4.4. RNA Extraction and cDNA Synthesis

According to the manufacturer’s instructions, total RNA from intestinal mucosa samples was extracted using the RNeasy Mini Kit (Qiagen, Germantown, MD, USA). For qPCR analysis, RNA purity and concentration were determined by UV spectrophotometry at 260 nm using the BioTek Eon Microplate Spectrophotometer (BioTek Instruments, Winooski, VT, USA) and Gen5 v 2.0 software. For cDNA synthesis, the High-Capacity cDNA Reverse Transcription Kit (Applied Biosystems, Foster City, CA, USA) was used according to the manufacturer’s instructions. Afterward, the cDNA was diluted to the appropriate concentration to amplify each gene efficiently.
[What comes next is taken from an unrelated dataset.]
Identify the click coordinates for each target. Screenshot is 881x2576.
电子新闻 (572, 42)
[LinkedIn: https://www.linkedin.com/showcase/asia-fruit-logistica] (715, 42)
4.5. Quantitative Real-Time PCR (qPCR)

Real-time quantitative PCRs were performed using the TaqMan^TM system (Applied Biosystems). Primers consisted of the following: TNFa (Hs00174128_m1), IL1B (Hs_01555410), IL-6 (Hs00174131_m1), IL23 (Hs00374264), PLA2G2A (Hs00179898_m1), Alox15 (Hs00993765_g1), Alox5 (Hs00167536_m1), GPR18 (HS01921463_s1), and glyceraldehyde-3-phosphate dehydrogenase (GAPDH) (4326317E). qPCR was performed with the StepOnePlus Real-Time PCR System (Applied Biosystems, Waltham, MA, USA) using the TaqMan Fast Advanced master mix (Applied Biosystems/Life Technologies, Waltham, MA, USA). All measurements were normalized by the expression of the GAPDH gene using the delta–delta Ct method [31].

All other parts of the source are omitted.